Narconomics: How to Run a Drug Cartel


Tom Wainwright, PublicAffairs, 278 pages, $26.99. In “Narconomics,” Tom Wainwright of the Economist brings a fine and balanced analytical mind to some very good research, undertaken largely in northern Mexico. By looking at the drug trade as a business, Wainwright is able to reveal much about why it wreaks such havoc in Central and South America. The issue of violence is not a random by-product of gangster culture. It is central to the industry, Wainwright observes, as the only way “to enforce contractual agreements.” To control or police a market like drugs, the cartel must be able to wield decisive violence or, at the very least, be able to project a credible threat of violence.

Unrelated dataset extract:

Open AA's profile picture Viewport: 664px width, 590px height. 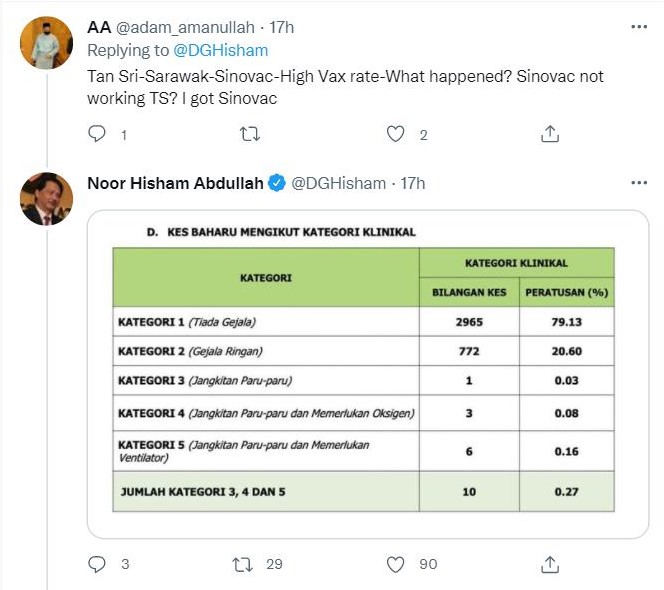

Occasionally, Wainwright shoehorns his interpretation to fit the conceit: To describe the police as a drug cartel’s “regulator,” for instance, misconstrues the role of law enforcement in a weak state. But he also makes an important and too often unnoticed link between marijuana legalization in states like Colorado and Washington and what could be a profound policy shift across the Western world. As long as the production of drugs took place far away, the impact on social stability in North America and Europe was negligible. Now much production of marijuana and, critically, synthetic drugs like MDMA takes place in cannabis grow-ops and labs next door. In the age of austerity, strapped police forces do not have the resources to keep up with this. “Attacking supply networks is ineffective,” Wainwright notes. “America has forgone Colombian-style crop eradication programs in favor of legalization.”